A Church Built on Racism
Many of the early members of St. Peter’s Church were influential Philadelphians—merchants, lawyers, generals, politicians. Many were also slaveholders. St. Peter’s Church was built and financed in large part by these early members, whose wealth was directly or indirectly connected to slavery.
Early church members Robert Morris and Thomas Willing were engaged in the slave trade. Other members held slaves, including John Cadwalader, Samuel Powel, and Benjamin Chew, the patriarch of one of the largest slave-holding families in Philadelphia. Chew kept enslaved Africans at his elegant townhouse on South Third Street, at his country estate, Cliveden, in Germantown, and on his vast plantations in Maryland.
Many African Americans, both free and enslaved, were baptized at St. Peter’s, especially during the time of the Great Awakening. While the Anglican clergy were happy to welcome to Christianity people whom they saw as heathens, they were also concerned that a message of liberation might cause problems for their many slave-holding parishioners. Enslaved people were brought to church to learn about being obedient servants, not to consider the ideal of freedom.
One of the enslaved people who attended St. Peter’s Church was Absalom Jones. After the sale of his mother and six siblings in 1762, Jones was brought to Philadelphia by Benjamin Wynkoop, a St. Peter’s member. Jones eventually bought his freedom and attended St. George’s Methodist Church in Old City. It was there he got to know Richard Allen, a former enslaved African of St. Peter’s member Benjamin Chew. Jones and Allen founded the Free African Society in 1787, a benevolent organization that provided religious services and aid to free Africans.
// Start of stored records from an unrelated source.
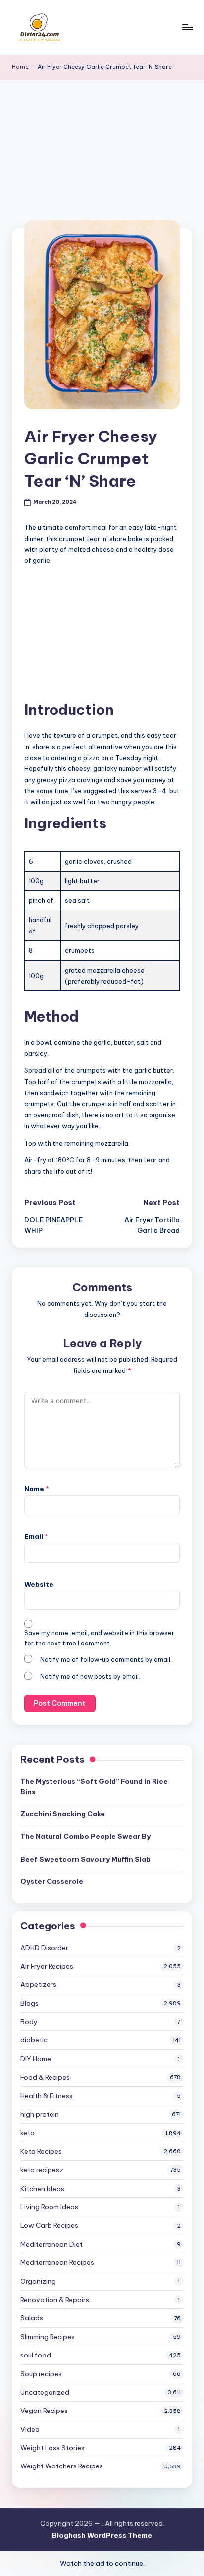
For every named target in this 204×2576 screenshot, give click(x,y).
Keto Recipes (41, 2151)
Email (36, 1536)
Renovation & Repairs (54, 2299)
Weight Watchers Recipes (61, 2466)
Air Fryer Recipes (46, 1966)
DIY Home (35, 2058)
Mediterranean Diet (51, 2244)
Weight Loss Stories (52, 2447)
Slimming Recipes (47, 2336)
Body (29, 2021)
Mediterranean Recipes (57, 2262)
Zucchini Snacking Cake (62, 1813)
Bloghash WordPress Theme (102, 2535)
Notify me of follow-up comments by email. (106, 1659)
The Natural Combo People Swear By (86, 1836)
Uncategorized (44, 2392)
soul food (35, 2355)
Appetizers (38, 1984)
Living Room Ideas (49, 2206)
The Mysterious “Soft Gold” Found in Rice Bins (94, 1786)
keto (27, 2132)
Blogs (29, 2003)
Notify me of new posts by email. (90, 1676)
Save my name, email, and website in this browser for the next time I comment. (99, 1638)
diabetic (34, 2039)
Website (38, 1584)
In 1792, Jones and Allen were among a group of black members of St. George’s who were told they had to move to the new segregated section of the gallery. They walked out en masse. Jones later was ordained as the first African American Episcopal priest and became rector of the African Episcopal Church of St. Thomas. Allen went on to found the African Methodist Episcopal Church at Sixth and Lombard Streets.
A Divided Congregation
As the Civil War approached, St. Peter’s parishioners were divided with conflicting philosophies, personal alliances, and political sympathies. Parishioner and vestryman Sidney George Fisher was a prodigious writer; one of his publications was The Laws of Race, published in 1860. Fisher wrote:
“The white race must of necessity, by reason of its superiority, govern the negro whenever the two live together….[The negro] makes no spontaneous moral or intellectual progress, whether a slave or free…. He must therefore be governed, guided, cared for; and slavery which gives him a governor and caretaker does not oppress, but elevates him.…We therefore maintain slavery, not because we do not love liberty, but because we believe the negro unfit for it.”
Many parishioners had Southern family members or business connections and agreed with Fisher’s vehement tract. Alzono Potter, then bishop of Pennsylvania, did not speak out against the evils of slavery, and instead tried to encourage harmony within the church. St. Peter’s Church remained divided, numbers of parishioners dwindled, and there was even talk of closing the church.